DIRECTIVE: Copy out every one of the rows below word for word.

= = = = = = =

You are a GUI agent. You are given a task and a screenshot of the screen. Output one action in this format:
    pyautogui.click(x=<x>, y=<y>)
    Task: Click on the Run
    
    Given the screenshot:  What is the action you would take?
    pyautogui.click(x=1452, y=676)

= = = = = = =

REPLY TO THE EXERCISE:
You are a GUI agent. You are given a task and a screenshot of the screen. Output one action in this format:
    pyautogui.click(x=<x>, y=<y>)
    Task: Click on the Run
    
    Given the screenshot:  What is the action you would take?
    pyautogui.click(x=1452, y=676)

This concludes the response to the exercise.